▶ [BRANO DI TESTO]:
▼

Avere paura del figlio adottato

Ultima modifica 3 Maggio 2018

Questa mia intenzione di ritornare a parlare di fallimento adottivo nasce dalla lettura di un articolo sull’argomento uscito sulla Stampa
Sebbene le argomentazioni mi trovino d’accordo in linea di massima, trovo però una frase riportata da Andrea Malaguti non solo di pessimo gusto ma anche decisamente fuorviante.

Viene infatti riportato che un fallimento finirebbe con questa modalità: «È andata male, ci spiace, riprendetelo».

Lacrime e strazio. Capita così?
Una bel cavolo che capita così.

E se nell’articolo si ammette che le famiglie sono in stato di abbandono, non si evidenzia abbastanza il dramma che esiste dietro un fallimento. Perché quelle parole “è andata male, ci dispiace, riprendetevelo” non vengono mai dette nel tono che viene lasciato intendere.

Sembra quasi che i genitori adottivi vadano a prendere i giocattolini al supermercato e che, se il giocattolino non funziona siamo tutti lì pronti a chiedere il rimborso.

▲

▶ [COSA SERVE]:
Continua il brano sul fallimento adottivo riportato sopra, riprendendo subito dopo la sua ultima frase.

▶ [DATI FORNITI]:
▼

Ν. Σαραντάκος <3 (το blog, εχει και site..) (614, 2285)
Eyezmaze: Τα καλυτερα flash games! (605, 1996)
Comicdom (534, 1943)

▲

▶ [RISPOSTA]:
fallimento-adozioni

Mi fanno infuriare i commenti che i “normali”, si scusate se li definisco così perché così il resto della gente si sente, fanno quando si imbattono in queste affermazioni.
Si indignano e gridano allo scandalo, lanciano accuse su quanto siamo malvagi e mentalmente distorti noi genitori adottivi quando succede, senza, in realtà, sapere cosa veramente ci sia dietro a quella situazione.

Basta, sono veramente stufa di sentir considerare i genitori adottivi in crisi come mostri senza cuore e non per quello che sono: genitori che non trovano vie di uscita a situazioni a dir poco allucinanti.

Ma che faranno mai questi terribili ragazzi?
Lo tiriamo giù sto benedetto velo di omertà? Ok, pronta.

Gli adolescenti sono tutti antipatici, arroganti e un po’ prepotenti mi direte.
Certo, ma quando quell’adolescente comincia prestissimo, che so 12- 13 anni a prenderti a parolacce ogni volta che provi a chiedergli di rimettere a posto la camera o di fare i compiti, Non dico il generico “non rompere” ma proprio “non mi rompere il c@@@”!
Quando provi a fare una richiesta di fare qualcosa ti ritorna un “chi sei tu per dirmi questo, vaffan…” quando prendono la porta e tornano quando voglio, se tornano; quando si arriva a pensare: “Oddio, adesso come glielo dico questo? Oddio adesso come reagirà?”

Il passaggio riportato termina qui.